-- SOURCE DATA start --
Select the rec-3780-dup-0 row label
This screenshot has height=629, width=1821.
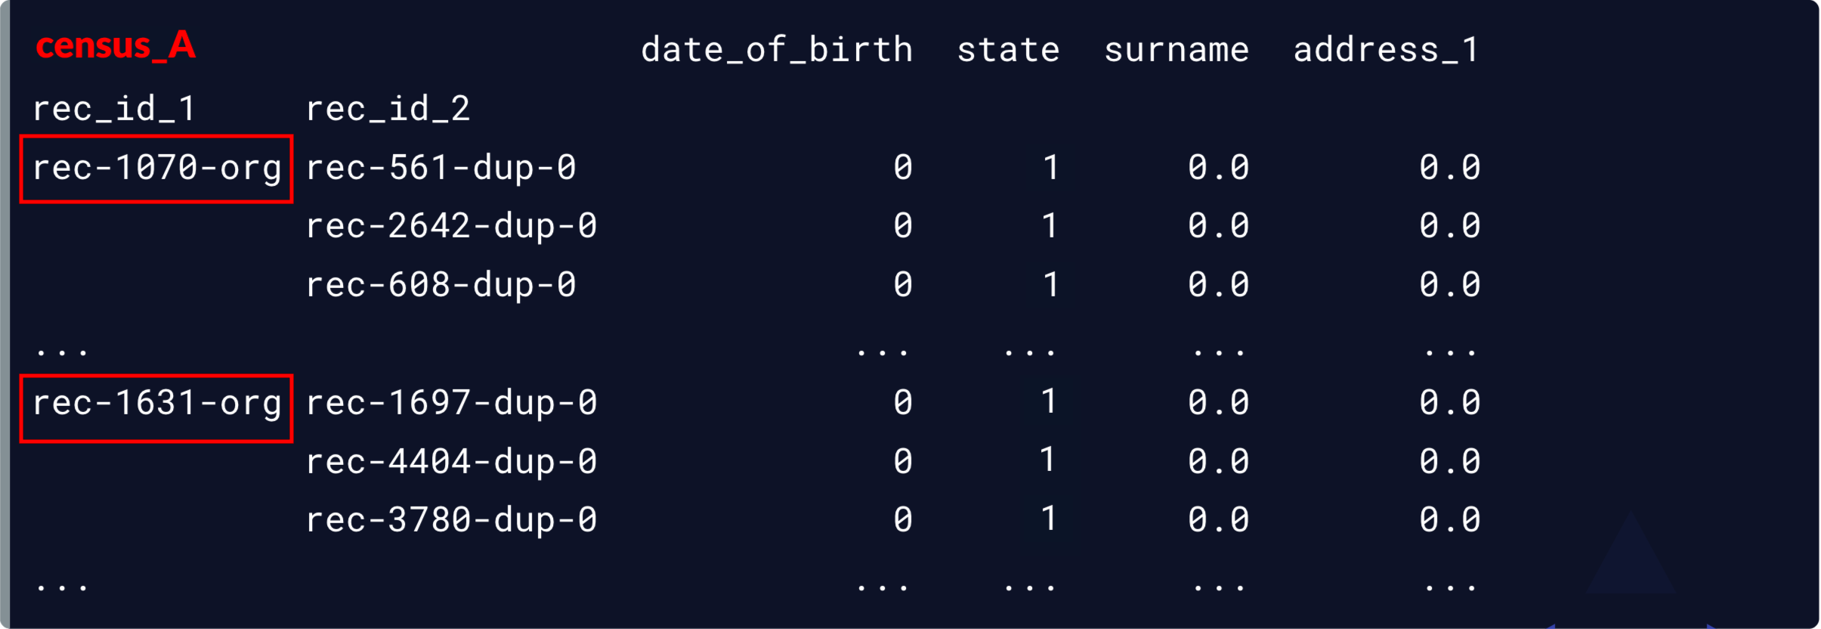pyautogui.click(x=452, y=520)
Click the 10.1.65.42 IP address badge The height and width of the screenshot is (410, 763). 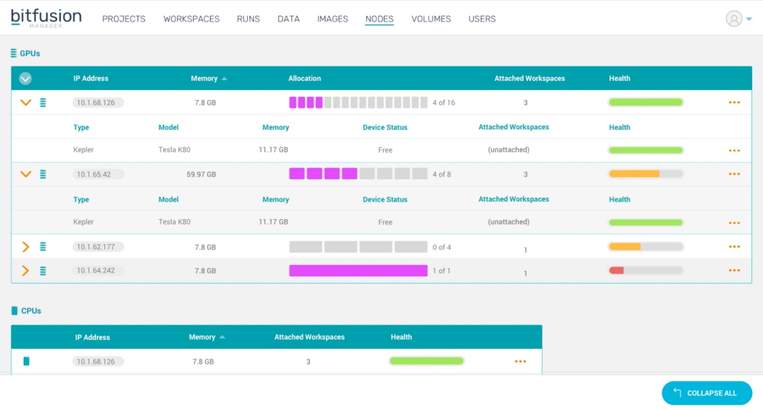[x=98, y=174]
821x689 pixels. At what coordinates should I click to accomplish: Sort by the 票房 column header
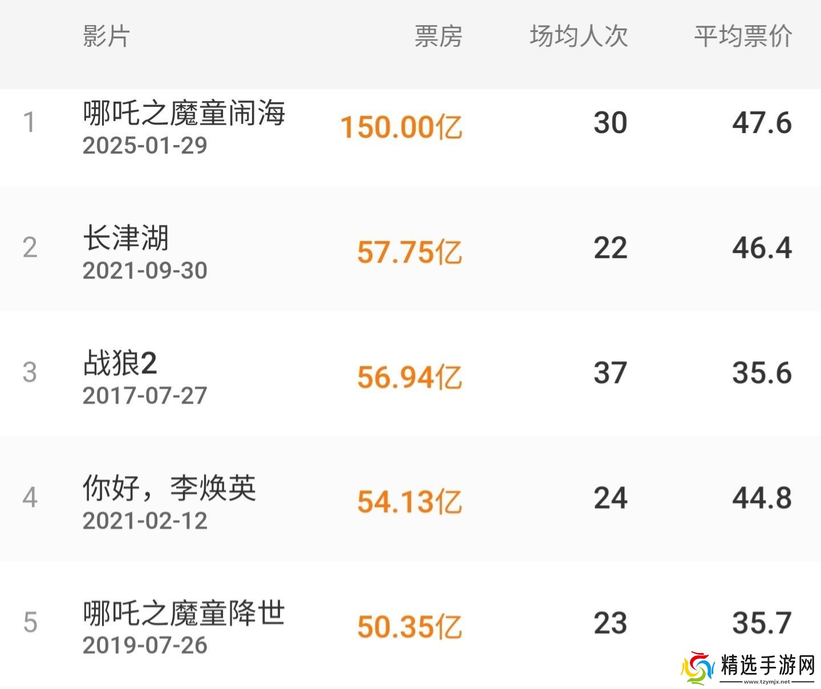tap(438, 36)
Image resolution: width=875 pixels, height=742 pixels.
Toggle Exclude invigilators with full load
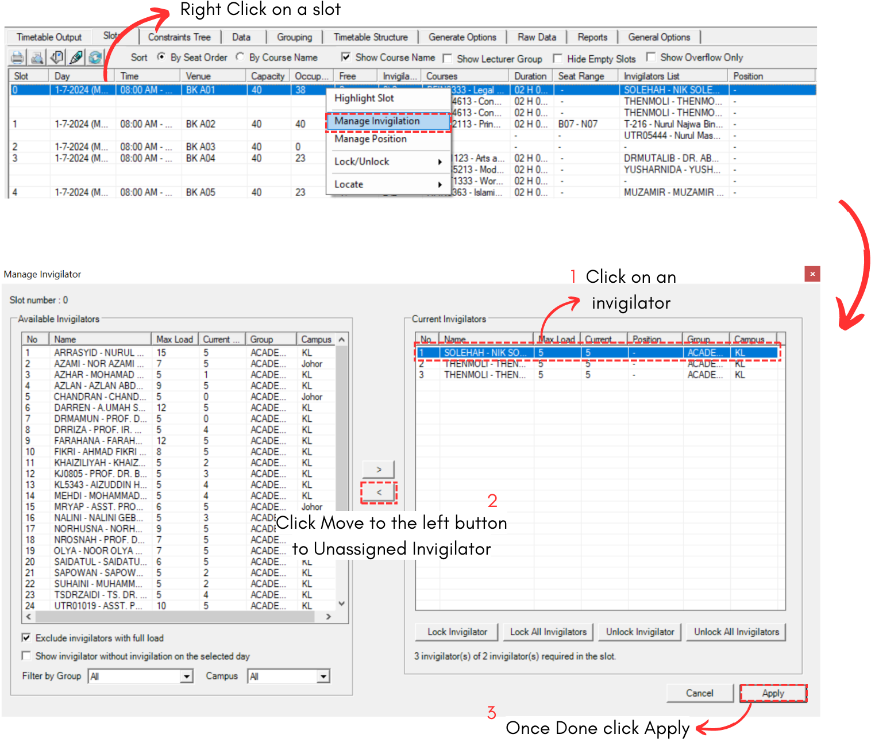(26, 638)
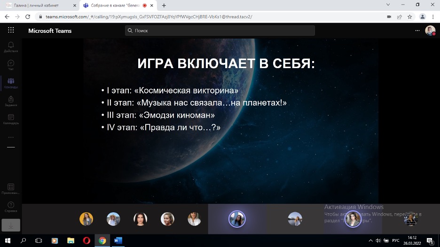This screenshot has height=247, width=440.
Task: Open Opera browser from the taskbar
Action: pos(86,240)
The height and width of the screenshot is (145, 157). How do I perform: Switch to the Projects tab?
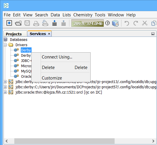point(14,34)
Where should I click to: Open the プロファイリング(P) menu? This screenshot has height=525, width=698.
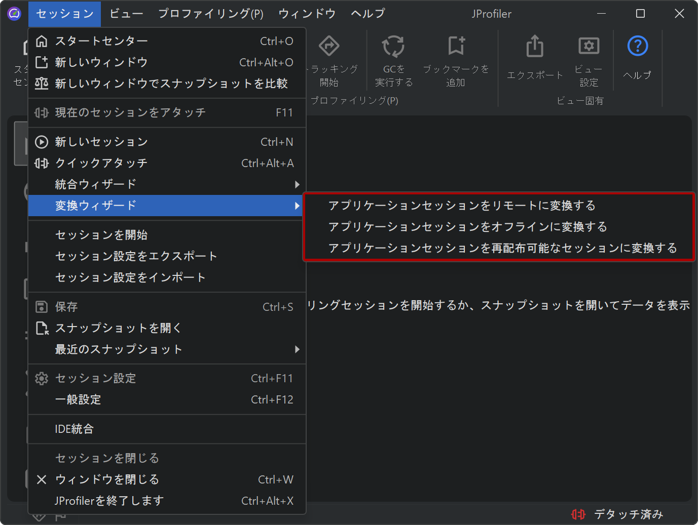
-- SOURCE DATA end --
-- SOURCE DATA start --
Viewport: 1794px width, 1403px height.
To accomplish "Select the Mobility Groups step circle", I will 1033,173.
-- SOURCE DATA end --
-- SOURCE DATA start --
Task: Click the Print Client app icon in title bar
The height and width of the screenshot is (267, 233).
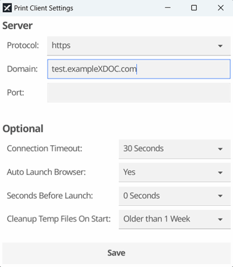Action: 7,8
-- SOURCE DATA end --
Rewrite the data beginning at the line that has "Task: Click the" and stopping after the line that has "Action: 7,8", with "Print Client" swapped for "Print Server" and nothing else changed. Leave the pictures out of your answer.

Task: Click the Print Server app icon in title bar
The height and width of the screenshot is (267, 233).
Action: 7,8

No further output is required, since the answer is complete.